IN THE APPELLATE COURT OF ILLINOIS THIRD DISTRICT A.D., 2000


August 4, 2000

THE PEOPLE OF THE STATE OF ILLINOIS, PLAINTIFF-APPELLEE,
v.
MARTIN PATRICK MYRIECKES, DEFENDANT-APPELLANT.

Appeal from the Circuit Court of the 10th Judicial Circuit Peoria County, Illinois Nos. 97--CF--163; 97--CF--152; 97--CF--143; 97--CF--122; 97--CF--115; & 97--CF--113 Honorable Donald Courson, Judge Presiding

The opinion of the court was delivered by: Justice Homer

Defendant pled guilty to three counts of predatory criminal sexual assault of a child (720 ILCS 5/12--14.1(a)(1) (West 1996)) and three counts of aggravated criminal sexual abuse (720 ILCS 5/12--16(d) (West 1992)). He was sentenced to an aggregate of 80 years in prison. Defendant appeals arguing that he was sentenced in excess of the maximum term authorized by section 5--8--4(c)(2) of the Unified Code of Corrections (730 ILCS 5/5--8--4(c)(2) (West 1996)). Defendant also maintains that he was improperly sentenced based on the trial judge's mistaken belief that defendant was eligible for an extended-term sentence. Finally, defendant complains that one count of predatory criminal sexual assault of a child should be reversed because the indictment was defective. After our careful review, we affirm defendant's convictions but remand for resentencing.

FACTS

Defendant was charged with six counts of child pornography (720 ILCS 5/11--20.1(a)(1) (West 1996)), six counts of aggravated criminal sexual abuse (720 ILCS 5/12--16 (West 1992)), three counts of predatory criminal sexual abuse of a child (720 ILCS 5/12--14.1(a)(1) (West 1996)), and two counts of aggravated criminal sexual assault (720 ILCS 5/12--14(b)(1) (West 1992) and 720 ILCS 5/12--14(b)(i) (West 1996). The same basic pattern of abuse occurred with each of the young male victims involved. Defendant met the victims at a community development center as well as through the Roosevelt School after-school program. The boys were persuaded to come to defendant's home. They would then pose for videos, first in costume and then in the nude. Acts of sexual penetration later occurred with three of the victims.

[Problem 1] List every circuit court case number given in the appellate opinion.
[Problem 2] Repeat word for word the passage of the appellate opinion running from "IN THE APPELLATE" down to "PATRICK MYRIECKES, DEFENDANT-APPELLANT.".
[Problem 3] In the appellate opinion, who delivered the opinion of the court?

[Items]
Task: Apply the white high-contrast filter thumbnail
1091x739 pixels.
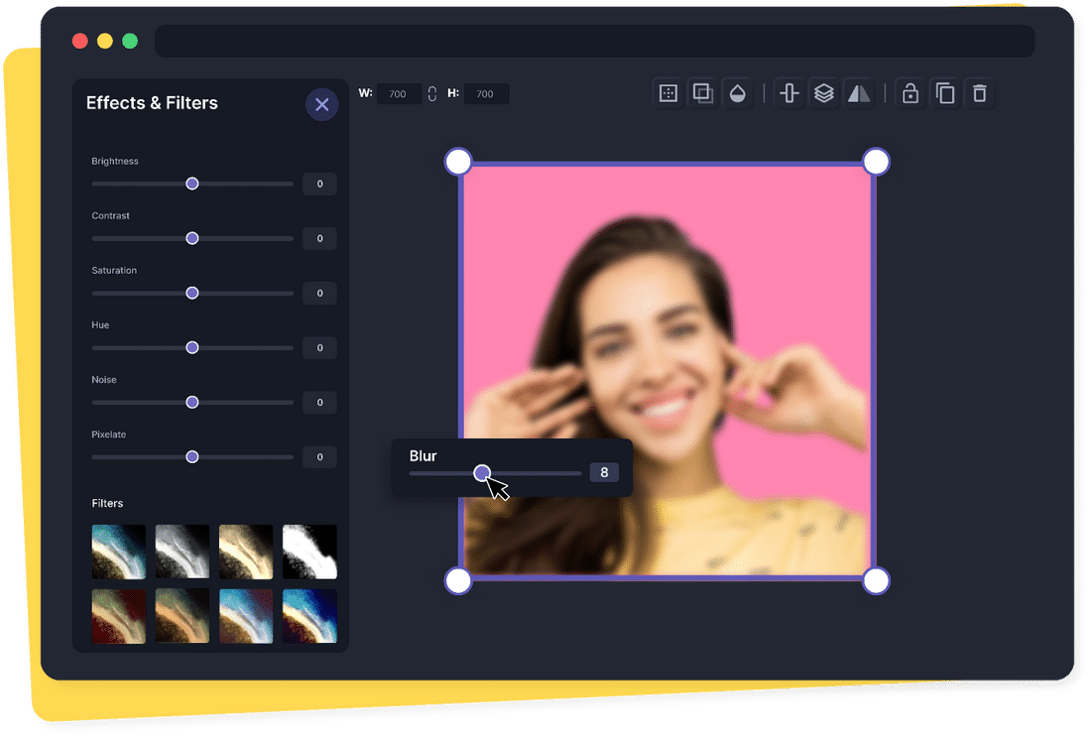Action: coord(309,552)
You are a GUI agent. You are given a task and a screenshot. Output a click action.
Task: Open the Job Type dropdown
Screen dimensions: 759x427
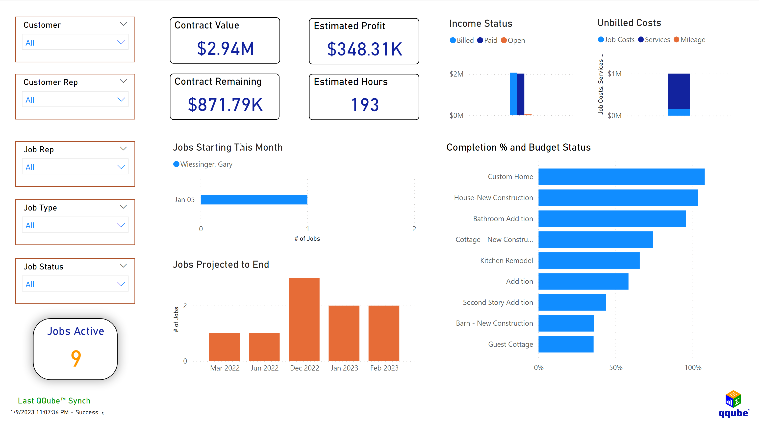(x=121, y=225)
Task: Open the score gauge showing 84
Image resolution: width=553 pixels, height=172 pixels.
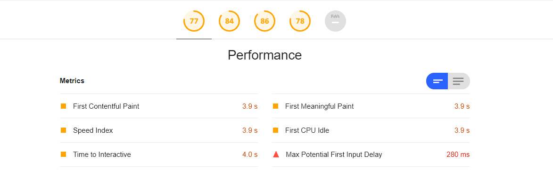Action: pyautogui.click(x=229, y=21)
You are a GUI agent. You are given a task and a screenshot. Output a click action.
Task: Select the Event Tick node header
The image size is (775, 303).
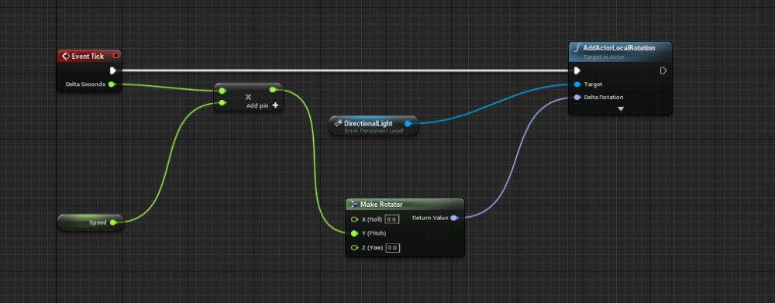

[Exercise answer 1]
97--CF--163
97--CF--152
97--CF--143
97--CF--122
97--CF--115
97--CF--113

[Exercise answer 2]
IN THE APPELLATE COURT OF ILLINOIS THIRD DISTRICT A.D., 2000


August 4, 2000

THE PEOPLE OF THE STATE OF ILLINOIS, PLAINTIFF-APPELLEE,
v.
MARTIN PATRICK MYRIECKES, DEFENDANT-APPELLANT.

[Exercise answer 3] Justice Homer